**Exercise requirements**
Each entry below should be retyped exactly as given.
============
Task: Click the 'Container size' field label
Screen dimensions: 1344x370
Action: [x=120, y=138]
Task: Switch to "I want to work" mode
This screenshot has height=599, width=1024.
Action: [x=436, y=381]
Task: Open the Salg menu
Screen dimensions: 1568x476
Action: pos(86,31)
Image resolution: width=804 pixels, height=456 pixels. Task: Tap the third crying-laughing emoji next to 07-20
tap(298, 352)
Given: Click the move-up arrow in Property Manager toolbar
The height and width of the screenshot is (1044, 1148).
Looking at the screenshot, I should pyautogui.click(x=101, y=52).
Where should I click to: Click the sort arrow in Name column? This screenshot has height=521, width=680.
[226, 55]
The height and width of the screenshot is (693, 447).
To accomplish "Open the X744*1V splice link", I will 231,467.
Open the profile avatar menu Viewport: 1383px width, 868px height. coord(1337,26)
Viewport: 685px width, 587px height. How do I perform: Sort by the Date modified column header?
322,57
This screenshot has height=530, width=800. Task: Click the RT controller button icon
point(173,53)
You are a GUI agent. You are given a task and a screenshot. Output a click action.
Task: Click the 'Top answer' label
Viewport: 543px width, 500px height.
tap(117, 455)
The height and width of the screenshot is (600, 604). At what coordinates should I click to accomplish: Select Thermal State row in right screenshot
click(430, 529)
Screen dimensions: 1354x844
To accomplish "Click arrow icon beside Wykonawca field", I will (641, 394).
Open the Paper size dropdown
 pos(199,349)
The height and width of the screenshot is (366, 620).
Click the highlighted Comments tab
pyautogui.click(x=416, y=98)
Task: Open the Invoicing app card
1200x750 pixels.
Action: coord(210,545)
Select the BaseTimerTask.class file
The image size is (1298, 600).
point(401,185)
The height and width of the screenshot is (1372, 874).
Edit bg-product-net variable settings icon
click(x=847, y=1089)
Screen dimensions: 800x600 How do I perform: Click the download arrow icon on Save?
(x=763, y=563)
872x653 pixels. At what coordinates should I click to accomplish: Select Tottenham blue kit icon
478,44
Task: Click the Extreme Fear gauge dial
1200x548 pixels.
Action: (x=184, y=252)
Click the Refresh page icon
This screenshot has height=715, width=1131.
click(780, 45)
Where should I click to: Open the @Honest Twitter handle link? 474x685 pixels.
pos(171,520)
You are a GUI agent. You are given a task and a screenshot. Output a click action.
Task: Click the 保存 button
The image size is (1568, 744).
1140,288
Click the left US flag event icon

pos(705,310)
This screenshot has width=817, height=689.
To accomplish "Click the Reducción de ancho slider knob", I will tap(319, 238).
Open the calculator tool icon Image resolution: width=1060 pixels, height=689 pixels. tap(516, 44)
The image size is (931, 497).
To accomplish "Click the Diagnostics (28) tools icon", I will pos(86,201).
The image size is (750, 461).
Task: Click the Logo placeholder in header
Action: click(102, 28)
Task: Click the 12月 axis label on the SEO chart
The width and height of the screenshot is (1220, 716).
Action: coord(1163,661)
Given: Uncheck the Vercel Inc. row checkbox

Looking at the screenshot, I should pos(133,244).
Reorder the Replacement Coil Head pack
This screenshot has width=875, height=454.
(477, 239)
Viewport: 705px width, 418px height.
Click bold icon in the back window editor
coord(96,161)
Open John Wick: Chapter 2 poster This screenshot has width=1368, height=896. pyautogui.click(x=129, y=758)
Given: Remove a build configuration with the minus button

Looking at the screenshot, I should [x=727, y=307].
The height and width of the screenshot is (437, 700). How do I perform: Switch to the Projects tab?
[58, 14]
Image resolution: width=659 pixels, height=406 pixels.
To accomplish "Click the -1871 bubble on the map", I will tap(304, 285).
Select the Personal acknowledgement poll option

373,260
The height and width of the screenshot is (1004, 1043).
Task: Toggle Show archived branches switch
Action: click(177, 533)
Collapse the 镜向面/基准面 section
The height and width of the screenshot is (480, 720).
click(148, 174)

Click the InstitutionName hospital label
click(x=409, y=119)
============
**Output of the task**
Task: Click the 'Container size' field label
Screen dimensions: 1344x370
Action: [x=120, y=138]
Task: Switch to "I want to work" mode
This screenshot has height=599, width=1024.
Action: [x=436, y=381]
Task: Open the Salg menu
Screen dimensions: 1568x476
Action: pos(86,31)
Image resolution: width=804 pixels, height=456 pixels. Task: Tap the third crying-laughing emoji next to 07-20
tap(298, 352)
Given: Click the move-up arrow in Property Manager toolbar
The height and width of the screenshot is (1044, 1148).
Looking at the screenshot, I should pyautogui.click(x=101, y=52).
Where should I click to: Click the sort arrow in Name column? This screenshot has height=521, width=680.
[226, 55]
The height and width of the screenshot is (693, 447).
To accomplish "Open the X744*1V splice link", I will 231,467.
Open the profile avatar menu Viewport: 1383px width, 868px height. coord(1337,26)
Viewport: 685px width, 587px height. How do I perform: Sort by the Date modified column header?
322,57
This screenshot has height=530, width=800. Task: Click the RT controller button icon
point(173,53)
You are a GUI agent. You are given a task and a screenshot. Output a click action.
Task: Click the 'Top answer' label
Viewport: 543px width, 500px height.
tap(117, 455)
The height and width of the screenshot is (600, 604). At what coordinates should I click to accomplish: Select Thermal State row in right screenshot
click(430, 529)
Screen dimensions: 1354x844
To accomplish "Click arrow icon beside Wykonawca field", I will (641, 394).
Open the Paper size dropdown
 pos(199,349)
The height and width of the screenshot is (366, 620).
Click the highlighted Comments tab
pyautogui.click(x=416, y=98)
Task: Open the Invoicing app card
1200x750 pixels.
Action: coord(210,545)
Select the BaseTimerTask.class file
The image size is (1298, 600).
point(401,185)
The height and width of the screenshot is (1372, 874).
Edit bg-product-net variable settings icon
click(x=847, y=1089)
Screen dimensions: 800x600 How do I perform: Click the download arrow icon on Save?
(x=763, y=563)
872x653 pixels. At what coordinates should I click to accomplish: Select Tottenham blue kit icon
478,44
Task: Click the Extreme Fear gauge dial
1200x548 pixels.
Action: (x=184, y=252)
Click the Refresh page icon
This screenshot has height=715, width=1131.
click(780, 45)
Where should I click to: Open the @Honest Twitter handle link? 474x685 pixels.
pos(171,520)
You are a GUI agent. You are given a task and a screenshot. Output a click action.
Task: Click the 保存 button
The image size is (1568, 744).
1140,288
Click the left US flag event icon

pos(705,310)
This screenshot has width=817, height=689.
To accomplish "Click the Reducción de ancho slider knob", I will tap(319, 238).
Open the calculator tool icon Image resolution: width=1060 pixels, height=689 pixels. tap(516, 44)
The image size is (931, 497).
To accomplish "Click the Diagnostics (28) tools icon", I will pos(86,201).
The image size is (750, 461).
Task: Click the Logo placeholder in header
Action: click(102, 28)
Task: Click the 12月 axis label on the SEO chart
The width and height of the screenshot is (1220, 716).
Action: coord(1163,661)
Given: Uncheck the Vercel Inc. row checkbox

Looking at the screenshot, I should pos(133,244).
Reorder the Replacement Coil Head pack
This screenshot has width=875, height=454.
(477, 239)
Viewport: 705px width, 418px height.
Click bold icon in the back window editor
coord(96,161)
Open John Wick: Chapter 2 poster This screenshot has width=1368, height=896. pyautogui.click(x=129, y=758)
Given: Remove a build configuration with the minus button

Looking at the screenshot, I should [x=727, y=307].
The height and width of the screenshot is (437, 700). How do I perform: Switch to the Projects tab?
[58, 14]
Image resolution: width=659 pixels, height=406 pixels.
To accomplish "Click the -1871 bubble on the map", I will tap(304, 285).
Select the Personal acknowledgement poll option

373,260
The height and width of the screenshot is (1004, 1043).
Task: Toggle Show archived branches switch
Action: click(177, 533)
Collapse the 镜向面/基准面 section
The height and width of the screenshot is (480, 720).
click(148, 174)

Click the InstitutionName hospital label
click(x=409, y=119)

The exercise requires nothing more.